Reading on a phone is so convenient

I actually prefer my phone for reading over paper books and also over tablets/iPads or eBook readers. Why? Because it’s small enough to hold with one hand, (leaving the other hand free for that glass of wine) and light enough that my hand does not get tired. I can set the font size and the screen lighting/colors so that it is comfortable for my eyes whether I’m in a beach chair in the bright sun, or in bed in the middle of the night.

The main reason I like the phone app is because my phone is always with me. I’m prepared with a book to read any time I might catch a bit of time to do so. If you’re worried about how your book looks on that little screen, realize that there are a lot of adjustments available.  Check out this little video to see how it works.
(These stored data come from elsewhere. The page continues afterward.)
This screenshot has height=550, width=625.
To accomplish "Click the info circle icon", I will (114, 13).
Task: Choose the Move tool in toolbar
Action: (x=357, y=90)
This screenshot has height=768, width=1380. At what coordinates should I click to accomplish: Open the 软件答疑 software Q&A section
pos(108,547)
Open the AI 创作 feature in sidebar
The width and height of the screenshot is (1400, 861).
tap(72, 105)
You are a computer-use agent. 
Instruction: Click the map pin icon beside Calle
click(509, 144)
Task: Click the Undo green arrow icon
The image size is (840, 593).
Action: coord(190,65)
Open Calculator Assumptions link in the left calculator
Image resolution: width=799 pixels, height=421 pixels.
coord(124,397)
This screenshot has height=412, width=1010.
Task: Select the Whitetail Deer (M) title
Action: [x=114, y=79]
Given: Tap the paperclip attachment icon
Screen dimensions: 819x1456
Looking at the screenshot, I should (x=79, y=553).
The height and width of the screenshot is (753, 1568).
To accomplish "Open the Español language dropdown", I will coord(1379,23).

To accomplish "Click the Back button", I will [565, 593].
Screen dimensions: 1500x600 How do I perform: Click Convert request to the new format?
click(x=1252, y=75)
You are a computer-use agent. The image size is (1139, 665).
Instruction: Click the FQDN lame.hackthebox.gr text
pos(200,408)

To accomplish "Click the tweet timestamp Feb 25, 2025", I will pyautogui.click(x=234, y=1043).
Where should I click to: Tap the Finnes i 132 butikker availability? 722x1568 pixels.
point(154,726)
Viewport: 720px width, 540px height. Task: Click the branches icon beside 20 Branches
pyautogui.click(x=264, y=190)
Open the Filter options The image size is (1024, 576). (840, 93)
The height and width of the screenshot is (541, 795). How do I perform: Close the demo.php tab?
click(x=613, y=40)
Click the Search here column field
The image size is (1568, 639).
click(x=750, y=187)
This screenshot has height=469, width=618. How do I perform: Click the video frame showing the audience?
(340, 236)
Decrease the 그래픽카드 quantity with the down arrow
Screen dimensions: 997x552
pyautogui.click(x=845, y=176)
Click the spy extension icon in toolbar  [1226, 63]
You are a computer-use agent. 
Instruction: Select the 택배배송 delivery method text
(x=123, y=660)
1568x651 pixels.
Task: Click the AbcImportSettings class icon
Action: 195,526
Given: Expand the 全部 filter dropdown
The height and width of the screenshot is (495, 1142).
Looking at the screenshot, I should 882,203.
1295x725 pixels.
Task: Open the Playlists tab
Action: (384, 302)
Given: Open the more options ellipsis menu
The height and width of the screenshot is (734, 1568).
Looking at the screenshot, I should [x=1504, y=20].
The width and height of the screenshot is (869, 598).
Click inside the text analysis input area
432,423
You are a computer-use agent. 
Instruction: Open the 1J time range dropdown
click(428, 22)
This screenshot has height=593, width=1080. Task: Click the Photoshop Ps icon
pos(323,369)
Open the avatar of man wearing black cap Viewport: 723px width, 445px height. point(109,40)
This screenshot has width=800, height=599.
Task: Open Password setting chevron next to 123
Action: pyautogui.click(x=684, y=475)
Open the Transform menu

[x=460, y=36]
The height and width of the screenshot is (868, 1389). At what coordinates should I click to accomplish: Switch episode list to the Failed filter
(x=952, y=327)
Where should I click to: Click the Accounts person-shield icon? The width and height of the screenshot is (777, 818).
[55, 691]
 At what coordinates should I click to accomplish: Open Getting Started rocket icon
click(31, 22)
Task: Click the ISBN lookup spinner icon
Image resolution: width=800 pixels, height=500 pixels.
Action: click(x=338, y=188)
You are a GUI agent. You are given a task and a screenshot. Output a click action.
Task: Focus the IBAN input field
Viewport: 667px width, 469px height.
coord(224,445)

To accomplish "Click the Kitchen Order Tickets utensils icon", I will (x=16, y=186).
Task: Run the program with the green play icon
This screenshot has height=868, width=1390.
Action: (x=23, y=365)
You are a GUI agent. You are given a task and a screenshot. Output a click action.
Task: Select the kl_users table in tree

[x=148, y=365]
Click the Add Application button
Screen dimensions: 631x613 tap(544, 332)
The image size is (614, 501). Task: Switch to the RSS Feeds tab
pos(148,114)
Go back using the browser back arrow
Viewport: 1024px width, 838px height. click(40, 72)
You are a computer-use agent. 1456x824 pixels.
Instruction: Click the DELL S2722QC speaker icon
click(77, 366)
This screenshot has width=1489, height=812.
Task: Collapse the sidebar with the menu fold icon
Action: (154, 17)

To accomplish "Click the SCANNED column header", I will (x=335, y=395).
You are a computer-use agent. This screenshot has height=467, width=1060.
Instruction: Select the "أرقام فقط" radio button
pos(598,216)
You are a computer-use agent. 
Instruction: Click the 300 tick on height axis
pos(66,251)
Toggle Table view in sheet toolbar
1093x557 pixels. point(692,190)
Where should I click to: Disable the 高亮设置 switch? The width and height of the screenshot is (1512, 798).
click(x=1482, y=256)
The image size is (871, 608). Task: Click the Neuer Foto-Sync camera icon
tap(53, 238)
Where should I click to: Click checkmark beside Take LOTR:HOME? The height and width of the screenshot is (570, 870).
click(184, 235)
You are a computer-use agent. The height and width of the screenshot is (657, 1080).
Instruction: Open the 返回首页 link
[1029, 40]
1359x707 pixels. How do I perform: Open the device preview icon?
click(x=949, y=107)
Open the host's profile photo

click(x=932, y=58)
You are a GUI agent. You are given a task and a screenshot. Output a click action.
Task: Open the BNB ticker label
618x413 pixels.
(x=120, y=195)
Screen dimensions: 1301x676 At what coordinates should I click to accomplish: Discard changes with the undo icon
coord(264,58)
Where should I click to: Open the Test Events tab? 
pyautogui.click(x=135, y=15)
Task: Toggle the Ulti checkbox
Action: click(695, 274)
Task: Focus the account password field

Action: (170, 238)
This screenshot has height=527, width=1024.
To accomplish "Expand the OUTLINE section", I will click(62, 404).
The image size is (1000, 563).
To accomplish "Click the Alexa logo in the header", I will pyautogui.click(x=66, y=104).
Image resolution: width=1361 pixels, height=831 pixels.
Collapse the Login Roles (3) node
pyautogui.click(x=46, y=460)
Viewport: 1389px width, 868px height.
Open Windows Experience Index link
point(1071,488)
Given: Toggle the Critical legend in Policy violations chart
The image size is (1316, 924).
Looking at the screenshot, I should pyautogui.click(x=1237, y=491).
Buying new books – instant gratification

It’s so easy to get a new book. Last week while on vacation, I finished the book (Mrs. Hemingway) I downloaded for the trip and started asking the other people in our group for recommendations. At least 2 people highly recommended Where the Crawdads Sing. As soon as I got back to my room I could purchase, download, and start reading that book. Imagine how many days, weeks, months, -or never- that would be if I insisted on reading paper books?!

Google Play Books

Actually, I didn’t even use the Kindle app this time. Google Play Books is very similar, and it comes on most all Android devices. Just look in the Google group of apps. As long as you have a Google Account and have attached a credit card to your account, you can purchase books. For Kindle, you need an Amazon account. 

If you have an iPhone, you can still use the Google Play Books app to read a book, but to buy a book you have to use a Web browser to go to Google Play Books. Same with Kindle on iPhone – you need to use a Web browser and go to to buy a book, then you can read it on the iOS Kindle app.

Searching and highlighting passages

One other feature I really like with books on my phone is that I can highlight passages and I can search. Those books, and those highlighted passages are accessible to me forever. This is especially useful for non-fiction books. Let’s say you got the Kindle version of my book – Mrs. Geek’s Guide to Google Photos – and you wanted to remember how to set up a group photo album. You could highlight the passage and quickly find it any time just by opening the book on your phone and searching for “albums.” Your search results would show any highlighted passages with the word “albums” first. If perchance you didn’t highlight that part, search will show you everywhere the word appears in the book and give you the context. You can then click on an item from the search results and be taken to that page in the book.

Amazon Kindle vs Google Play Books

I have discovered 2 differences between Kindle and Google Play Books. #1 favors Kindle and #2 favors Google.

  1. When you buy a book using Kindle, you are prompted to add the audible book to your purchase if there is one. I often buy both the eBook and the Audible version. For some books I also have the paperback version! One way or another, I’m going to finish that book. In the Google Play Books version, the eBooks are completely separate from the Audible books. Pricing example: Homo Deus = Kindle: 14.99 + 12.99 for audible, Google Play Books: 14.99 19.95 audible.
  2. When you highlight sections of books using the Kindle app, those highlights stay with the book. With Google Play Books, your highlights are all collected in Google Drive. Very handy.

Download a sample

I was just watching TV and saw an interview of an author promoting a book. I have no idea if I’ll really like the book, but it sounds intriguing. Both Kindle and Google Play Books allow me to download a free sample. So I can read a bit and decide whether I want to buy it. I love that.

So, what are you reading? And, how are you reading it? Paperback? Tablet sized eReader? Anyone else like reading on your phone as much as I do?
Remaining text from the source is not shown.